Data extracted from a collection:
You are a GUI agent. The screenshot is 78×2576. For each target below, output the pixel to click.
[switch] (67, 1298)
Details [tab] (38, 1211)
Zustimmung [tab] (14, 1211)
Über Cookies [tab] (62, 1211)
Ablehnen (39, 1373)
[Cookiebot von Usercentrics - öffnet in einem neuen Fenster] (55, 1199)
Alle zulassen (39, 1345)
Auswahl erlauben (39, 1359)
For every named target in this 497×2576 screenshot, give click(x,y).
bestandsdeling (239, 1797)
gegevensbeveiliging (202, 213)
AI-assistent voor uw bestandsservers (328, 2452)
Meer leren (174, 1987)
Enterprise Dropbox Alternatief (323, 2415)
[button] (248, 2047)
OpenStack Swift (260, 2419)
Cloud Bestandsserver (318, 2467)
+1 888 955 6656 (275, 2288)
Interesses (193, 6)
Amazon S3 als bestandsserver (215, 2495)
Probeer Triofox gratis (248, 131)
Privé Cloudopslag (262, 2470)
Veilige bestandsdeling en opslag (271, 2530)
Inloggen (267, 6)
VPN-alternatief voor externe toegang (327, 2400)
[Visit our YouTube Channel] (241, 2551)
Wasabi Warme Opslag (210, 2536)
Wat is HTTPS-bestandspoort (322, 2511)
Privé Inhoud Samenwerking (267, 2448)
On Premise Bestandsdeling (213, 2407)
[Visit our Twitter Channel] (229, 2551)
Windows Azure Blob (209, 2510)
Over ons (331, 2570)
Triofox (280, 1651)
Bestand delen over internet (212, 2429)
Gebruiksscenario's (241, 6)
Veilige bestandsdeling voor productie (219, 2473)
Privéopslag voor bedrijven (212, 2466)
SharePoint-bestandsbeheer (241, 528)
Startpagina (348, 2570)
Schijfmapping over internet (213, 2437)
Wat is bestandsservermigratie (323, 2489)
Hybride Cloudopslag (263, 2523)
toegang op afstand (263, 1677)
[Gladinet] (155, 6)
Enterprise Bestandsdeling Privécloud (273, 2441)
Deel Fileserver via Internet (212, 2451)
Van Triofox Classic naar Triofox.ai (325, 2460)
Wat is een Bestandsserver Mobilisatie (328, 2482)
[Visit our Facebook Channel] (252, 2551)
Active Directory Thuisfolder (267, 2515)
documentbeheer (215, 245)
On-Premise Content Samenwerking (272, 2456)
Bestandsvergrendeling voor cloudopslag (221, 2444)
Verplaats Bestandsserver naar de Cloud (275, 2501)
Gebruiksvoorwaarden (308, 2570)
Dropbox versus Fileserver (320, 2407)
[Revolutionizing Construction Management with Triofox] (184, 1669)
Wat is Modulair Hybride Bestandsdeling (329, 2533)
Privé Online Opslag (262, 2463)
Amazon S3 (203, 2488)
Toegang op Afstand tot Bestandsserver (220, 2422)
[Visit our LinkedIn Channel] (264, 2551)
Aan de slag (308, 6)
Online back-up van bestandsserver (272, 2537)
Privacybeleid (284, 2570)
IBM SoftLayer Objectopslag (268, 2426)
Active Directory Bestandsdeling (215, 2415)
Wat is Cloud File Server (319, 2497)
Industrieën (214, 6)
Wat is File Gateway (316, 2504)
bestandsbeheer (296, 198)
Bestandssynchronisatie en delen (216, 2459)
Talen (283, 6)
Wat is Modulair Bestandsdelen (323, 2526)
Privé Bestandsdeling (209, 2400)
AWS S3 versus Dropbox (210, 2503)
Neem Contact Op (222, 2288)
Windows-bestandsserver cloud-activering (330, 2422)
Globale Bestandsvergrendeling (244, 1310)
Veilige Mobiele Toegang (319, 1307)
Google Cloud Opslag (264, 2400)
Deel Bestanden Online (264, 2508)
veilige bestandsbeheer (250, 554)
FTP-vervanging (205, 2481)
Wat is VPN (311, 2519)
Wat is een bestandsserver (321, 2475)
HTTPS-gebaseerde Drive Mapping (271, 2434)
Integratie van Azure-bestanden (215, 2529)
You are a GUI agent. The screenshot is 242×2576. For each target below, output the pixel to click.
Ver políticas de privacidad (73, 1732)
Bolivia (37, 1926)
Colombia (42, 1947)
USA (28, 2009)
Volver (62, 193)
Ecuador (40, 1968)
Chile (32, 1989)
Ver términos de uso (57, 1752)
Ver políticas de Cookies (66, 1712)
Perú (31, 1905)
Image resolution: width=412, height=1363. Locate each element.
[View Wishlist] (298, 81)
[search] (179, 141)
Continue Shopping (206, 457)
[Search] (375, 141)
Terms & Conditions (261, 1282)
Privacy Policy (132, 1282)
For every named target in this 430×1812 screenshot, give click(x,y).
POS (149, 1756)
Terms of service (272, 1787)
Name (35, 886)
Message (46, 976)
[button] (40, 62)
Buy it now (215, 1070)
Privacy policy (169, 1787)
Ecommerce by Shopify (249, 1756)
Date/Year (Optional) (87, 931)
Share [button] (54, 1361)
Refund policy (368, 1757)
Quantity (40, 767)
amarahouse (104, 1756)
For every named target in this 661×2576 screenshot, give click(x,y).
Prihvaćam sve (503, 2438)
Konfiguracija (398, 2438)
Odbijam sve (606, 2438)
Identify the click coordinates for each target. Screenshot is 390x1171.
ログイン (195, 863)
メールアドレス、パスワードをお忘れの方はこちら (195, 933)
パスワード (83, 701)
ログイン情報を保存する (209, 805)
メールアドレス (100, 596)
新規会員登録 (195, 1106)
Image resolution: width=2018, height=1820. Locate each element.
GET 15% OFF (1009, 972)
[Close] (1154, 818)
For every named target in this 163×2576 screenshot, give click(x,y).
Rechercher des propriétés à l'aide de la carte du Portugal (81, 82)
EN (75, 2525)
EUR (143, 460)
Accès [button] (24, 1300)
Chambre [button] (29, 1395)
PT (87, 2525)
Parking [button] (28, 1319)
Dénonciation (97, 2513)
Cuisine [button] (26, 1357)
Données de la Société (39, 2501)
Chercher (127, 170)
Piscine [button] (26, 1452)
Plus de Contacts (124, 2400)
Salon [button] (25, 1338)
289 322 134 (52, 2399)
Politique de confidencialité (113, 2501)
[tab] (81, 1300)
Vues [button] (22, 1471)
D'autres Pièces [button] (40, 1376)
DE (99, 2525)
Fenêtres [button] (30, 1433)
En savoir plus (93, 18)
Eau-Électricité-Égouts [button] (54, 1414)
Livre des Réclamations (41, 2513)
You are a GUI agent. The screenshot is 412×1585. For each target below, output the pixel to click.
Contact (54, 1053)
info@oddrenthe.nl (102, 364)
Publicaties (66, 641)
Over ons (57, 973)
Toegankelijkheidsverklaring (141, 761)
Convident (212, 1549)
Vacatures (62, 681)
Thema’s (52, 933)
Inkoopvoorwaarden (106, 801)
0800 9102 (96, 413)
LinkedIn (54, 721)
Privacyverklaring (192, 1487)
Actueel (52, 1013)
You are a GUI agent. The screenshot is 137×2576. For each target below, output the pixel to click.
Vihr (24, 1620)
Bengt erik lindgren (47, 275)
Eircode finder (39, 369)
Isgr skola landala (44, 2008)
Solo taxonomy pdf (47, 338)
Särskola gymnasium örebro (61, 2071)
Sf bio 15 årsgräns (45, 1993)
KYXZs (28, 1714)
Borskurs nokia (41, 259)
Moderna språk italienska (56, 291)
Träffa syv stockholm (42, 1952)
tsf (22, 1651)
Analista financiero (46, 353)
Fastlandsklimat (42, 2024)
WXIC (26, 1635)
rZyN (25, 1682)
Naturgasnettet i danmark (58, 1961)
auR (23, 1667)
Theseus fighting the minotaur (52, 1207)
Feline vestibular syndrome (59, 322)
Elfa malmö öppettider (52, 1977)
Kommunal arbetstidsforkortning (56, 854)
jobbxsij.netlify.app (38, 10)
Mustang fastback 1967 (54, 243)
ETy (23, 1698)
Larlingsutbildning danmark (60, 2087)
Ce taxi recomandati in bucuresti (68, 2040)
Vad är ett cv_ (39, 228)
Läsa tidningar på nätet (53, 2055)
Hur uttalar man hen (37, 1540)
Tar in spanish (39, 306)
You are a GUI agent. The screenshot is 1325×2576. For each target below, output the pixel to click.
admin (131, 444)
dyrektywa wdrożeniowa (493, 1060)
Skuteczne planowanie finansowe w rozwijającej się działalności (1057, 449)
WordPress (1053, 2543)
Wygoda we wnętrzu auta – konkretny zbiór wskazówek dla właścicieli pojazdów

TASK OBJECTIVE:
Would you copy, unchanged, the stretch of the records above that begins at the line containing "Träffa syv stockholm (42, 1952)" and ends at the line containing "Vad är ett cv_ (39, 228)", and only that?

EXERCISE ANSWER:
Träffa syv stockholm (42, 1952)
tsf (22, 1651)
Analista financiero (46, 353)
Fastlandsklimat (42, 2024)
WXIC (26, 1635)
rZyN (25, 1682)
Naturgasnettet i danmark (58, 1961)
auR (23, 1667)
Theseus fighting the minotaur (52, 1207)
Feline vestibular syndrome (59, 322)
Elfa malmö öppettider (52, 1977)
Kommunal arbetstidsforkortning (56, 854)
jobbxsij.netlify.app (38, 10)
Mustang fastback 1967 (54, 243)
ETy (23, 1698)
Larlingsutbildning danmark (60, 2087)
Ce taxi recomandati in bucuresti (68, 2040)
Vad är ett cv_ (39, 228)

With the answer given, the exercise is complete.